# Task to complete
Please restate the data word for word, leaving out no line.

# Dataset extract
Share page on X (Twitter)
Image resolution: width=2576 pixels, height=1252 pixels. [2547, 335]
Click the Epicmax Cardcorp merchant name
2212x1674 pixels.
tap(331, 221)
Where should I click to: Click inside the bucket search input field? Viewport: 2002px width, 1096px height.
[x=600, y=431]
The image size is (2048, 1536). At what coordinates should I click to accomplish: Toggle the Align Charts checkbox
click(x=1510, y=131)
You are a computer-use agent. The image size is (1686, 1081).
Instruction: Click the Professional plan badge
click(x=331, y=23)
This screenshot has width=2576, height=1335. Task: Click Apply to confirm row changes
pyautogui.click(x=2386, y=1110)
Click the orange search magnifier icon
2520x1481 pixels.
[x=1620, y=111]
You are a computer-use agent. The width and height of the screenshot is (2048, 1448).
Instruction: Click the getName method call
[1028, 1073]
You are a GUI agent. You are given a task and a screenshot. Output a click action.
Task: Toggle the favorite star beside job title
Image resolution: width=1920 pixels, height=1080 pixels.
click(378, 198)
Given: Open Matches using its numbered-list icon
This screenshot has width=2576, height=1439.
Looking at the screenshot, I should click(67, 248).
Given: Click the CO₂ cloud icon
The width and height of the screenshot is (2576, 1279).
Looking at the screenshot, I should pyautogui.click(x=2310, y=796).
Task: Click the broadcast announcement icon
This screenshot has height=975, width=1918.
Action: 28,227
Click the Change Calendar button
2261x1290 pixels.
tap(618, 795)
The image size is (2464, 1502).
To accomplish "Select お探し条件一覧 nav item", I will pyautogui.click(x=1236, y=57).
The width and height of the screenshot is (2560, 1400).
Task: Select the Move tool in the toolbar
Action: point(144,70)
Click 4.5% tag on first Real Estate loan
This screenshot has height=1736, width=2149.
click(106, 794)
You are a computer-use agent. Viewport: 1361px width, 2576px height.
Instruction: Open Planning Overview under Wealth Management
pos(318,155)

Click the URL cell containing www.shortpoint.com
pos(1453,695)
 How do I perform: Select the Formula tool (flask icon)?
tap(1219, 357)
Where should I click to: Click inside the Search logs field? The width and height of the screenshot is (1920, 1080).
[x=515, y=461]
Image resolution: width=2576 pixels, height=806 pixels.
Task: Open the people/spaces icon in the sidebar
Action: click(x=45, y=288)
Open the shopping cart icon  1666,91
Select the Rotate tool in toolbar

# Answer space
Share page on X (Twitter)
Image resolution: width=2576 pixels, height=1252 pixels. [2547, 335]
Click the Epicmax Cardcorp merchant name
2212x1674 pixels.
tap(331, 221)
Where should I click to: Click inside the bucket search input field? Viewport: 2002px width, 1096px height.
[x=600, y=431]
The image size is (2048, 1536). At what coordinates should I click to accomplish: Toggle the Align Charts checkbox
click(x=1510, y=131)
You are a computer-use agent. The image size is (1686, 1081).
Instruction: Click the Professional plan badge
click(x=331, y=23)
This screenshot has width=2576, height=1335. Task: Click Apply to confirm row changes
pyautogui.click(x=2386, y=1110)
Click the orange search magnifier icon
2520x1481 pixels.
[x=1620, y=111]
You are a computer-use agent. The width and height of the screenshot is (2048, 1448).
Instruction: Click the getName method call
[1028, 1073]
You are a GUI agent. You are given a task and a screenshot. Output a click action.
Task: Toggle the favorite star beside job title
Image resolution: width=1920 pixels, height=1080 pixels.
click(378, 198)
Given: Open Matches using its numbered-list icon
This screenshot has width=2576, height=1439.
Looking at the screenshot, I should click(67, 248).
Given: Click the CO₂ cloud icon
The width and height of the screenshot is (2576, 1279).
Looking at the screenshot, I should pyautogui.click(x=2310, y=796).
Task: Click the broadcast announcement icon
This screenshot has height=975, width=1918.
Action: 28,227
Click the Change Calendar button
2261x1290 pixels.
tap(618, 795)
The image size is (2464, 1502).
To accomplish "Select お探し条件一覧 nav item", I will pyautogui.click(x=1236, y=57).
The width and height of the screenshot is (2560, 1400).
Task: Select the Move tool in the toolbar
Action: point(144,70)
Click 4.5% tag on first Real Estate loan
This screenshot has height=1736, width=2149.
click(106, 794)
You are a computer-use agent. Viewport: 1361px width, 2576px height.
Instruction: Open Planning Overview under Wealth Management
pos(318,155)

Click the URL cell containing www.shortpoint.com
pos(1453,695)
 How do I perform: Select the Formula tool (flask icon)?
tap(1219, 357)
Where should I click to: Click inside the Search logs field? The width and height of the screenshot is (1920, 1080).
[x=515, y=461]
Image resolution: width=2576 pixels, height=806 pixels.
Task: Open the people/spaces icon in the sidebar
Action: click(x=45, y=288)
Open the shopping cart icon  1666,91
Select the Rotate tool in toolbar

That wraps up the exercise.